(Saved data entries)
====
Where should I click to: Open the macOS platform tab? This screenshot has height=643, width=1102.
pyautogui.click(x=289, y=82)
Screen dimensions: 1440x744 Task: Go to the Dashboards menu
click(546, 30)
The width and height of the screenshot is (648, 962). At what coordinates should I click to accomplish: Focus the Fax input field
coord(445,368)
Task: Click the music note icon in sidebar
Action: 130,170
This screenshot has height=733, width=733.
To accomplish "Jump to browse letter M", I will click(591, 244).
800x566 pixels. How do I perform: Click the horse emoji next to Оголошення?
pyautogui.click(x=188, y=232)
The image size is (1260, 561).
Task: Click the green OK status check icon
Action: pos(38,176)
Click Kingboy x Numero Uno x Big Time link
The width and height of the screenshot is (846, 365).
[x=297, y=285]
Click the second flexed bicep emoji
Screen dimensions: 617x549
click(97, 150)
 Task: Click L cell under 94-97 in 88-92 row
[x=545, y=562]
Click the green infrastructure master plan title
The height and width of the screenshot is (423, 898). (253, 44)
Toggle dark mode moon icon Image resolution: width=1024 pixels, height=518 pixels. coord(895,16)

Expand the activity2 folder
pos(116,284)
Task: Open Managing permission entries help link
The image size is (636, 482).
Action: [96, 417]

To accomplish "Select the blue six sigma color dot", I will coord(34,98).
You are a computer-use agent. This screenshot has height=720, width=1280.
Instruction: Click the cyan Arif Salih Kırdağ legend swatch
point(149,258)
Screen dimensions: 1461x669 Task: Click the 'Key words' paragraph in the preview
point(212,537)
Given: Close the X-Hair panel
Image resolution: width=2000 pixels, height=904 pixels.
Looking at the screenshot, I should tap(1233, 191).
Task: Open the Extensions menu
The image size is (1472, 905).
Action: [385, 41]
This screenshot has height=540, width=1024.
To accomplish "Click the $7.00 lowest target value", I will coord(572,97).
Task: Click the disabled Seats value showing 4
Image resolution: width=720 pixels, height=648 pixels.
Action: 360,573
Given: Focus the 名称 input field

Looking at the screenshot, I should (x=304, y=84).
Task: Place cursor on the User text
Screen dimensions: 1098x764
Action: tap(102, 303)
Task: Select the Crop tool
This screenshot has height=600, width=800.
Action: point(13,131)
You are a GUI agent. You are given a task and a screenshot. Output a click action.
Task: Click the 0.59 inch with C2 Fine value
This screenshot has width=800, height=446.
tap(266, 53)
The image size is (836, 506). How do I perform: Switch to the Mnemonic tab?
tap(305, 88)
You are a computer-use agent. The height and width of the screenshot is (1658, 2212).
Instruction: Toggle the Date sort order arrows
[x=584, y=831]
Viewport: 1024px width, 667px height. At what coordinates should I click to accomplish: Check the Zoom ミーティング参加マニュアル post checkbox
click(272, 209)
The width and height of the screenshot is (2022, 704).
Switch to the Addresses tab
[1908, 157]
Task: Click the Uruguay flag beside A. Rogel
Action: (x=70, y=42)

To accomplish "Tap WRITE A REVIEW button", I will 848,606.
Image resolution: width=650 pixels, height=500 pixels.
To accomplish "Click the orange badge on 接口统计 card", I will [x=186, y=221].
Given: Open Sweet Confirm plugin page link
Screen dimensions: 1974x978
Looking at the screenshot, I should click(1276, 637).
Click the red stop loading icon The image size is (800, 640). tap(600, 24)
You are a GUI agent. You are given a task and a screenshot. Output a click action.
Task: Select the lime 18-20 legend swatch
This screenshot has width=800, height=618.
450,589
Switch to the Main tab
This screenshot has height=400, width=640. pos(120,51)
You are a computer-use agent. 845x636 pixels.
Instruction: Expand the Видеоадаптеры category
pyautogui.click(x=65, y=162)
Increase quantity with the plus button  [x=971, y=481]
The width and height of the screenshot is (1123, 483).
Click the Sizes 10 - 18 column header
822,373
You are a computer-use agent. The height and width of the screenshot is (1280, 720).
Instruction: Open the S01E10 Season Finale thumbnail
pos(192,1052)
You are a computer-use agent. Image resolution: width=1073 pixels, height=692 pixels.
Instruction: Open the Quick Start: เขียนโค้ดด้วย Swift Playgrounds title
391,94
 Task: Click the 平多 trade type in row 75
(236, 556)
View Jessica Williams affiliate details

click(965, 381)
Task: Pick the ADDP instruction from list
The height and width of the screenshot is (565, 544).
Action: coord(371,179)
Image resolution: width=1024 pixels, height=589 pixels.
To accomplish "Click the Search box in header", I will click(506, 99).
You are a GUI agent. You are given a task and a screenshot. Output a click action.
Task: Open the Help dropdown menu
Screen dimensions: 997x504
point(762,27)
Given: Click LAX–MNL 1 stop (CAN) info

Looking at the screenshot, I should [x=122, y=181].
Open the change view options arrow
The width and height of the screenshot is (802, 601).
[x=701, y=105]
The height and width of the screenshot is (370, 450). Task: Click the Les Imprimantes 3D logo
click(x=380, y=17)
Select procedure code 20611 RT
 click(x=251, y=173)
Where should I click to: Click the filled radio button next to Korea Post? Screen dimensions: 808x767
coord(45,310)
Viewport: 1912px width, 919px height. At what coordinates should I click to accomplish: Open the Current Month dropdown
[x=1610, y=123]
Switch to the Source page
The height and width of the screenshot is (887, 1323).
====
Filter the records above for lines containing the word "agent", and copy those lines.

You are a computer-use agent. This screenshot has height=720, width=1280.
You are a GUI agent. You are given a task and a screenshot. Output a click action.
You are a computer-use agent. The height and width of the screenshot is (1658, 2212).
You are a GUI agent. You are given a task and a screenshot. Output a click action.
You are a computer-use agent. 845x636 pixels.
You are a computer-use agent. The height and width of the screenshot is (1280, 720).
You are a computer-use agent. Image resolution: width=1073 pixels, height=692 pixels.
You are a GUI agent. You are given a task and a screenshot. Output a click action.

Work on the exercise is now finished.